§ **Aim a**
Could you rewrite the listing from "Click the New Product quick action" down to "[1484, 158]", replacing "quick action" with "shortcut", changing nothing else, and leaving out the pictures?

§ **Text segment**
4 - Playing Shakespeare in the Elementary Classroom
Published online by Cambridge University Press: 17 February 2024
Summary
THIRTY YEARS AGO, in my first experience as a grant funded artist in residence in a US public school, I set out to guide a diverse classroom of students in grades 4 and 5—roughly equivalent to Key Stage 2 in the UK—through a performance based exploration of the words, characters, and story of A Midsummer Night's Dream. I was an aspiring theater director at the time, and I had led dozens of workshops on Shakespeare's language in high schools, but fourth and fifth graders were something of a mystery to me. I wondered: Could nine year olds really learn these 400- year old lines and speak them in character? What would they make of the world of this story? How much of the play would they be able to take on? What followed was a learning adventure that opened up, in the words of plucky weaver Nick Bottom from Midsummer, a “most rare vision” for everyone involved. Our journey began at Halloween with a pared down version of the third Macbeth witches scene, played with costumes and flashlights as dry ice bubbled in a plastic cauldron; eight months later we wrapped up the year with a spirited 90- minute performance of Midsummer that kicked off with an improvised five minute prologue of sorts in which various characters bumped into each other in the streets and stalls of Athens: “Hey Quince, is that canopy ready for the wedding?” “Not yet, Duke, but I’m almost done!” Our painted butcher paper and cardboard set, created over several weekends by the students, transformed one end of their open area classroom into bustling Athens and the other into an enchanted Pacific Northwest old-growth forest. Students made props and masks, wrote character biographies (Oberon likes pizza, it turns out), painted character portraits, and created a comic book version of the first few scenes.

§ **Aim b**
How would you condense the paragraph beginning "THIRTY YEARS AGO" in the Shakespeare classroom summary into a short bulleted list that keeps its main facts?

§ **Data extract**
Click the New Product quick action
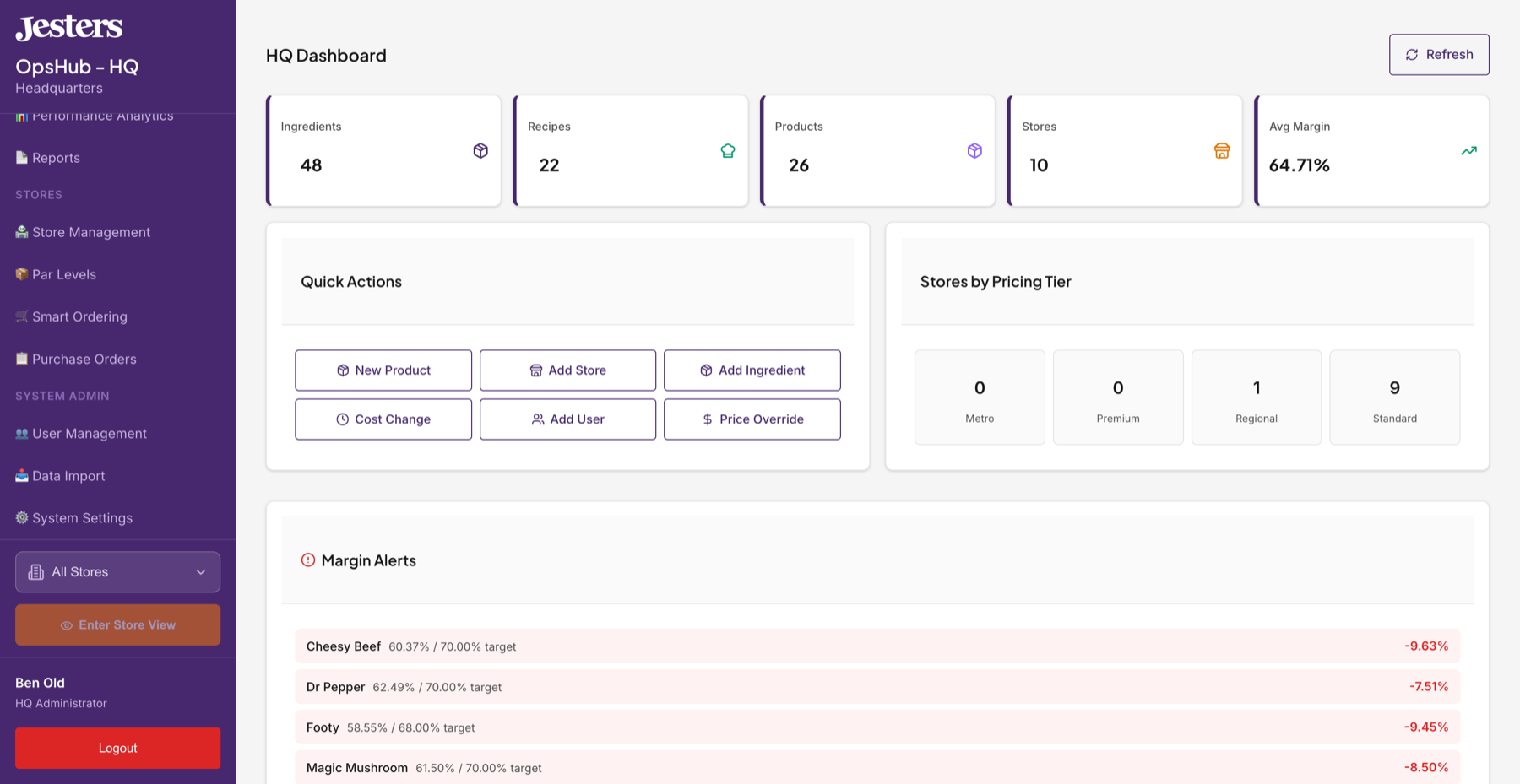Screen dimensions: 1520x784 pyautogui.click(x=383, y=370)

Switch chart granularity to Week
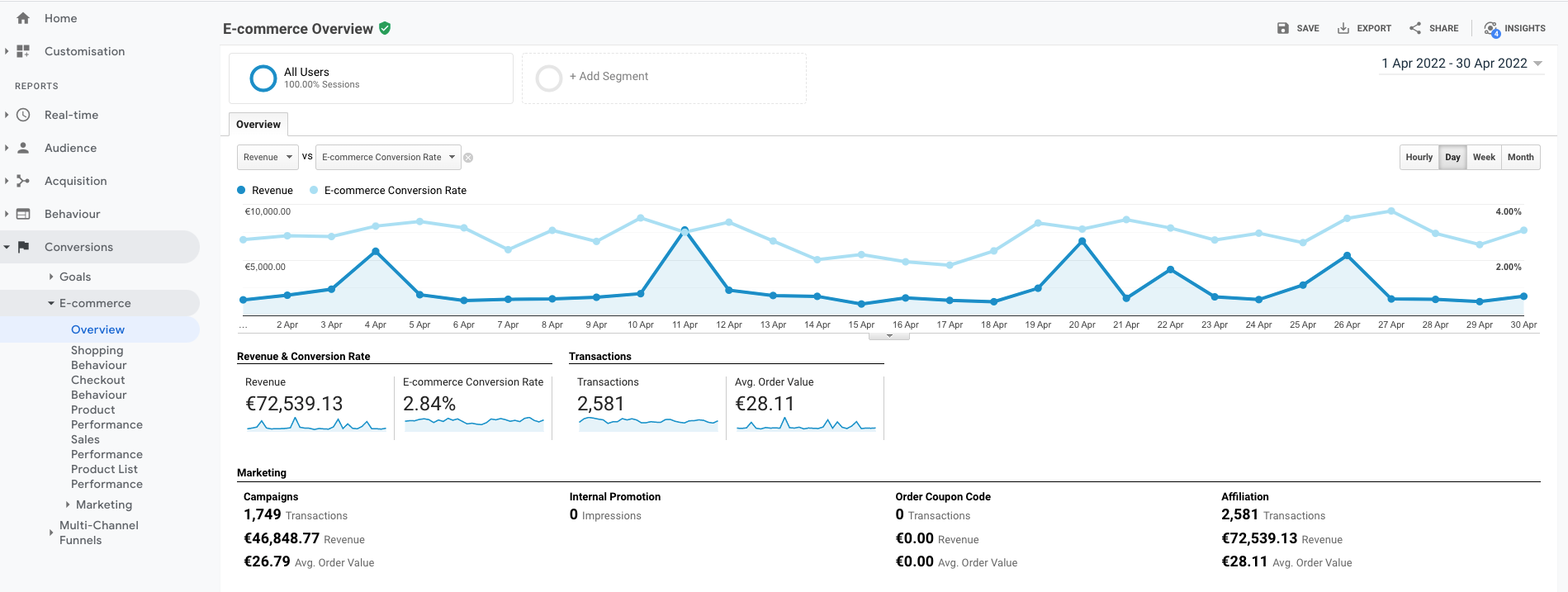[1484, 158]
* * *
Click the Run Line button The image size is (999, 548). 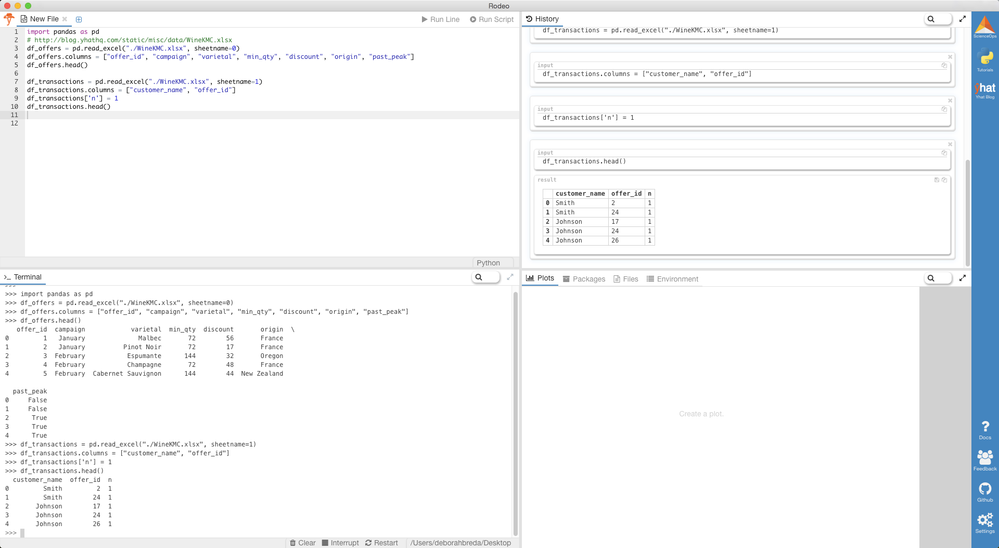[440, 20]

§ **Correct output a**
Click the New Product shortcut
Screen dimensions: 1520x784 pyautogui.click(x=383, y=370)

Switch chart granularity to Week
[1484, 158]

§ **Correct output b**
- Thirty years ago, in a first grant-funded artist residency at a US public school, the writer led a diverse class in grades 4 and 5 (roughly Key Stage 2) through a performance-based exploration of A Midsummer Night's Dream.
- At the time the writer was an aspiring theater director who had led dozens of Shakespeare workshops in high schools but found fourth and fifth graders a mystery.
- The writer wondered whether nine-year-olds could learn the 400-year-old lines, speak them in character, and take on much of the play.
- The year began at Halloween with a pared-down version of the third Macbeth witches scene, using costumes, flashlights, and dry ice in a plastic cauldron.
- Eight months later it ended with a 90-minute Midsummer performance that opened with an improvised five-minute prologue set in the streets and stalls of Athens.
- Over several weekends, students built a painted butcher paper and cardboard set that turned one end of the classroom into Athens and the other into a Pacific Northwest old-growth forest.
- Students also made props and masks, wrote character biographies, painted character portraits, and created a comic book version of the first few scenes.